(EXERCISE): Write out the lines, word for word, starting with the line containing "Task: Open UTF-8-BOM encoding selector" and ending with the line containing "The width and height of the screenshot is (1389, 992).".

(INPUT RECORDS):
━━━━━━━━━━━━━━━━━━━━
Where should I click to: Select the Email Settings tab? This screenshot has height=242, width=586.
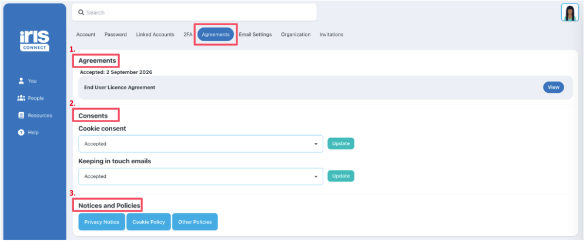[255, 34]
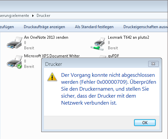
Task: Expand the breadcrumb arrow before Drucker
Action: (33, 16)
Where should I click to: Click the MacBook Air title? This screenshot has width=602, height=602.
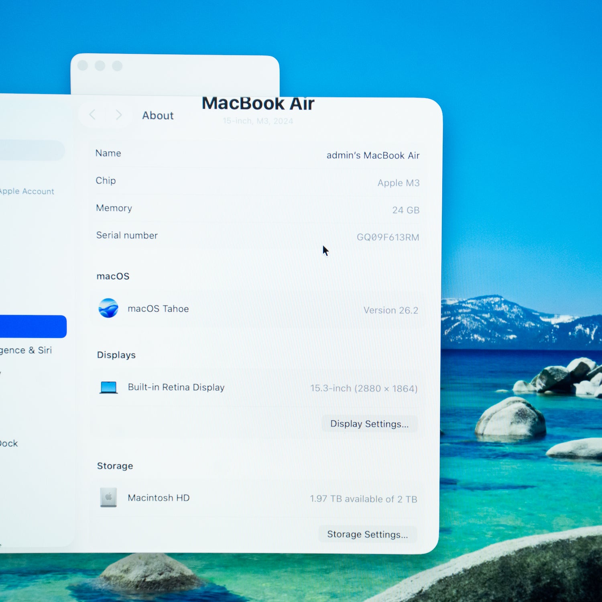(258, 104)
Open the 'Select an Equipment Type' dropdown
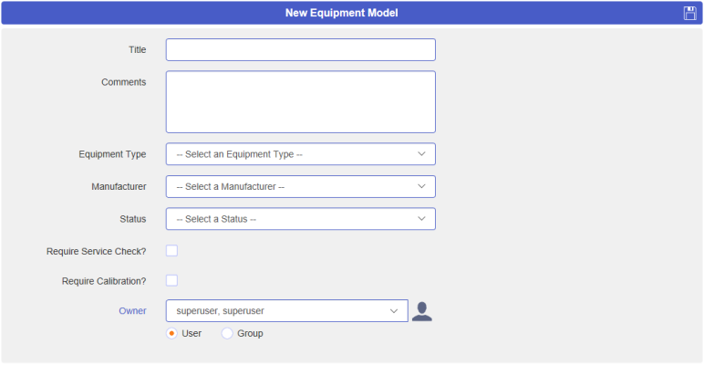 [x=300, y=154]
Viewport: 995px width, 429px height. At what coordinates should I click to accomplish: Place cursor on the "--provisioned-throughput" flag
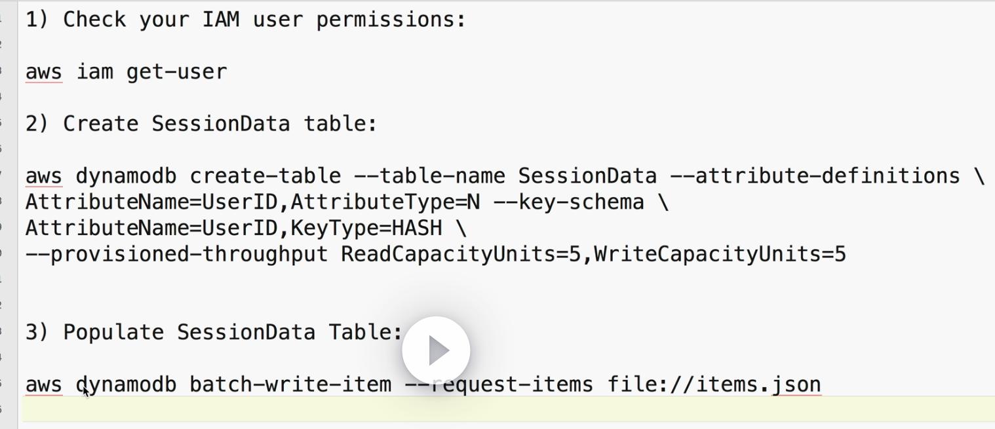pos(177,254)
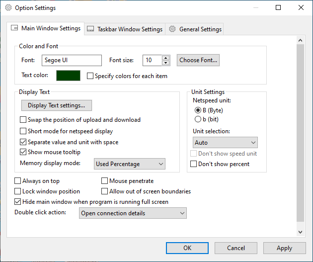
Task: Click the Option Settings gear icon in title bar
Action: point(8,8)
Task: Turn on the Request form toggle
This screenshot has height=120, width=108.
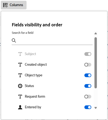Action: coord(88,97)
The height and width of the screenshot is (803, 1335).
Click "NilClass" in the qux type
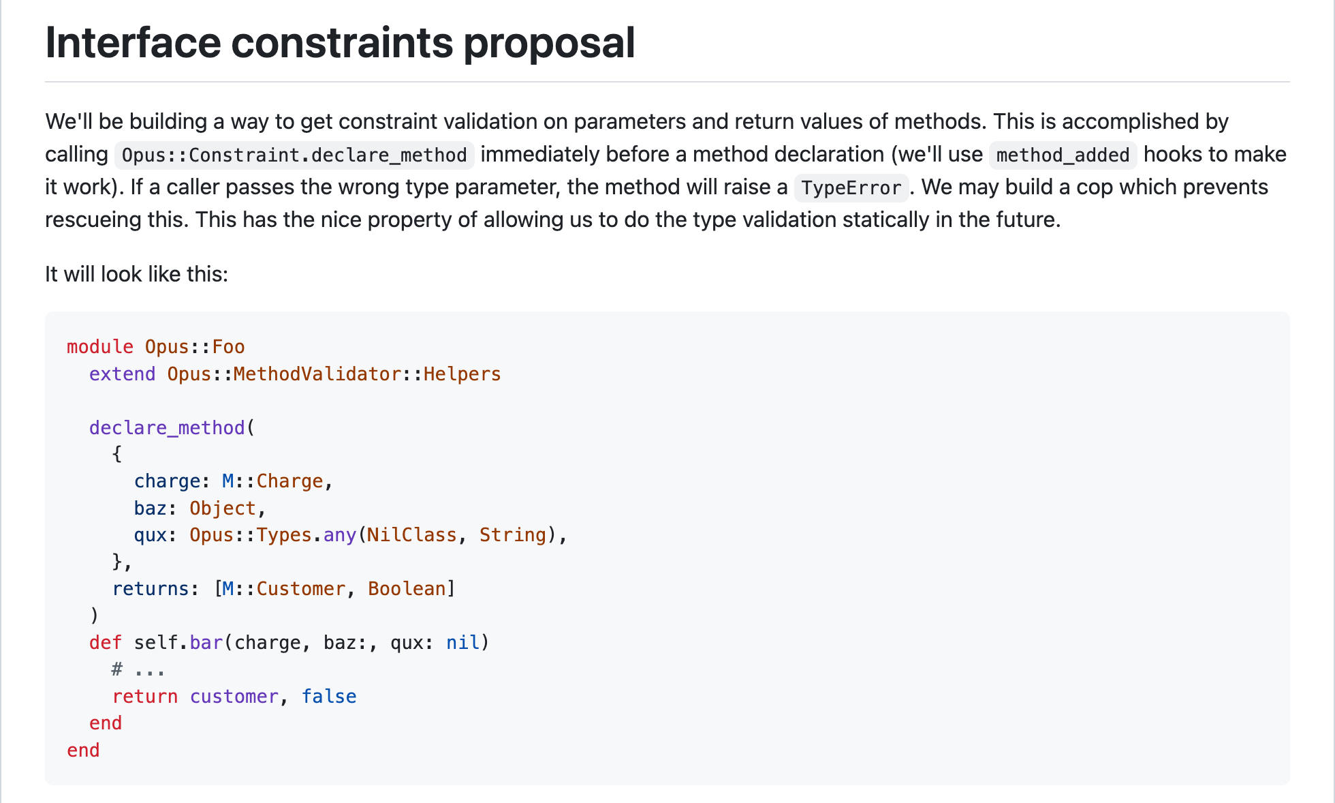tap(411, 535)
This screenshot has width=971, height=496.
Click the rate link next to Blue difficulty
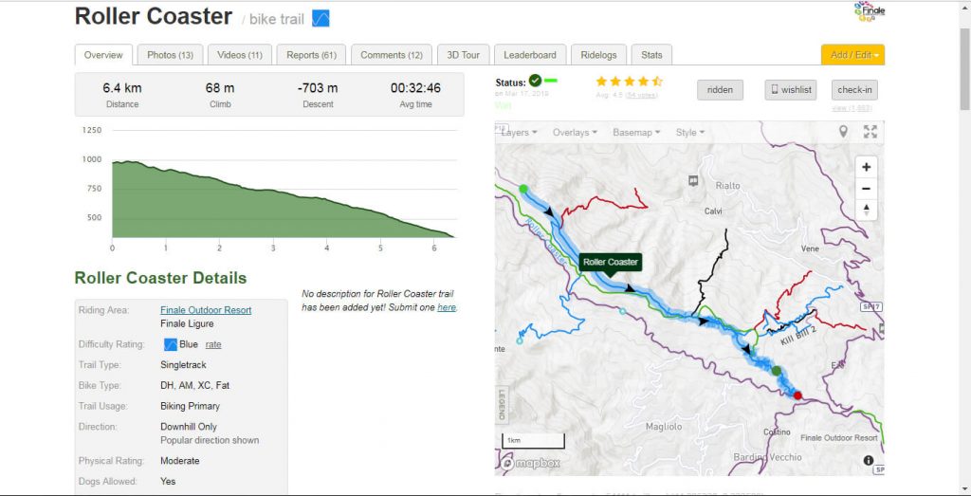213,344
━━━━━━━━━━━━━━━━━━━━
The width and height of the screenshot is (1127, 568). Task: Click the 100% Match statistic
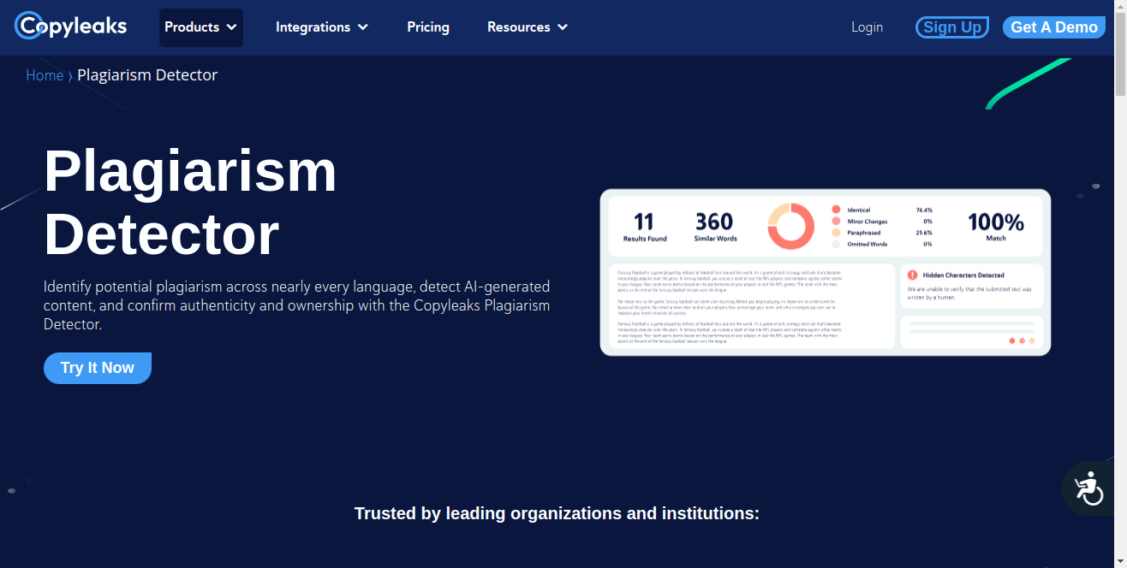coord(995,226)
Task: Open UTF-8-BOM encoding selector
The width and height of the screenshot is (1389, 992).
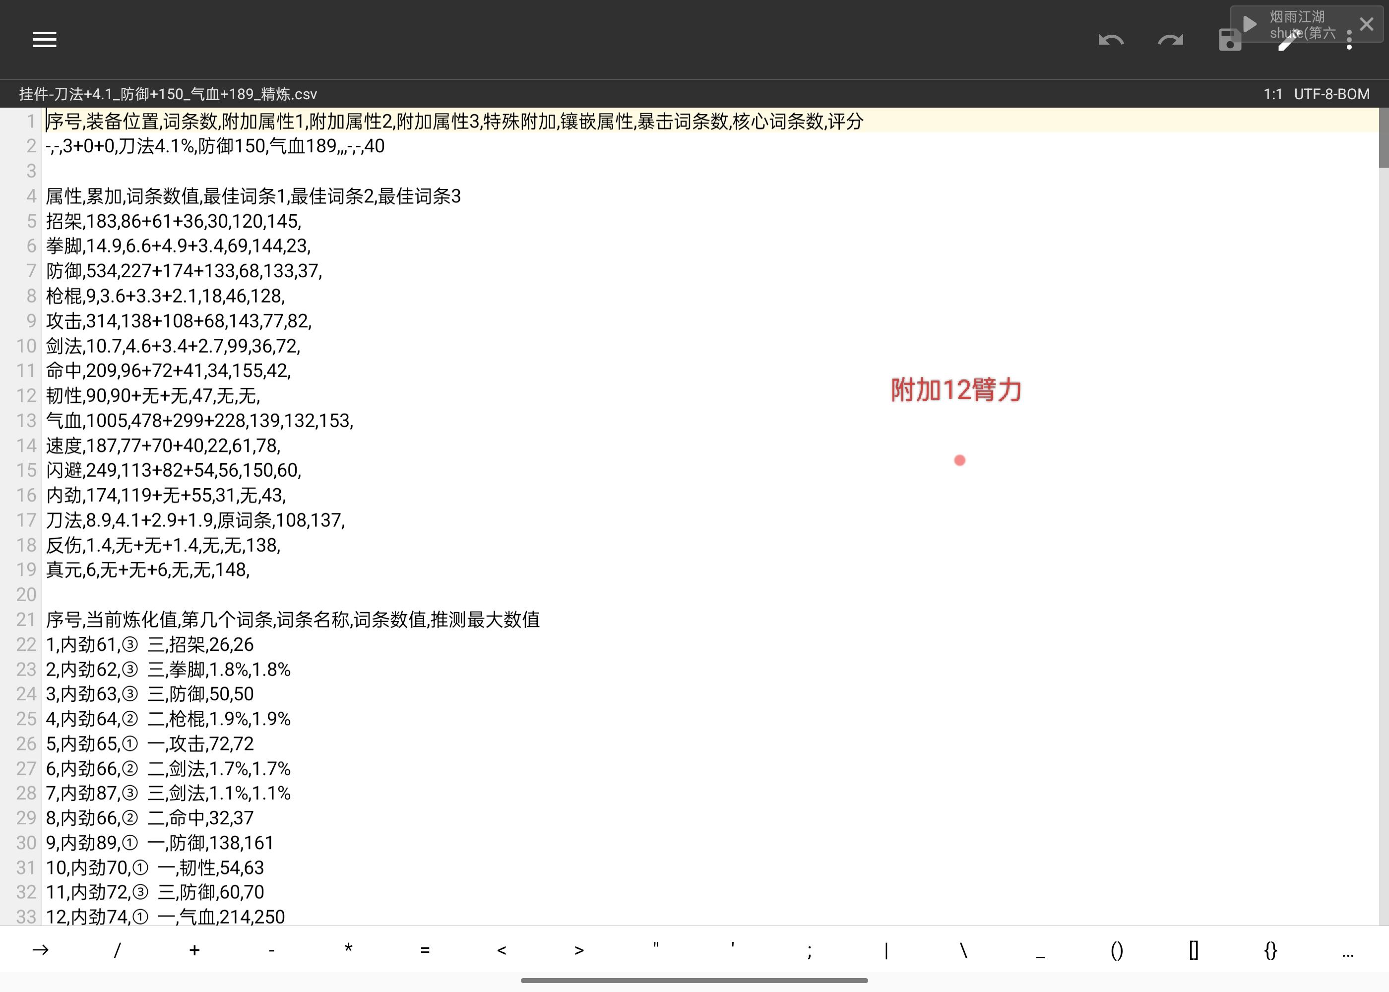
━━━━━━━━━━━━━━━━━━━━
(RESULT FOR THIS TASK):
Task: Open UTF-8-BOM encoding selector
The width and height of the screenshot is (1389, 992).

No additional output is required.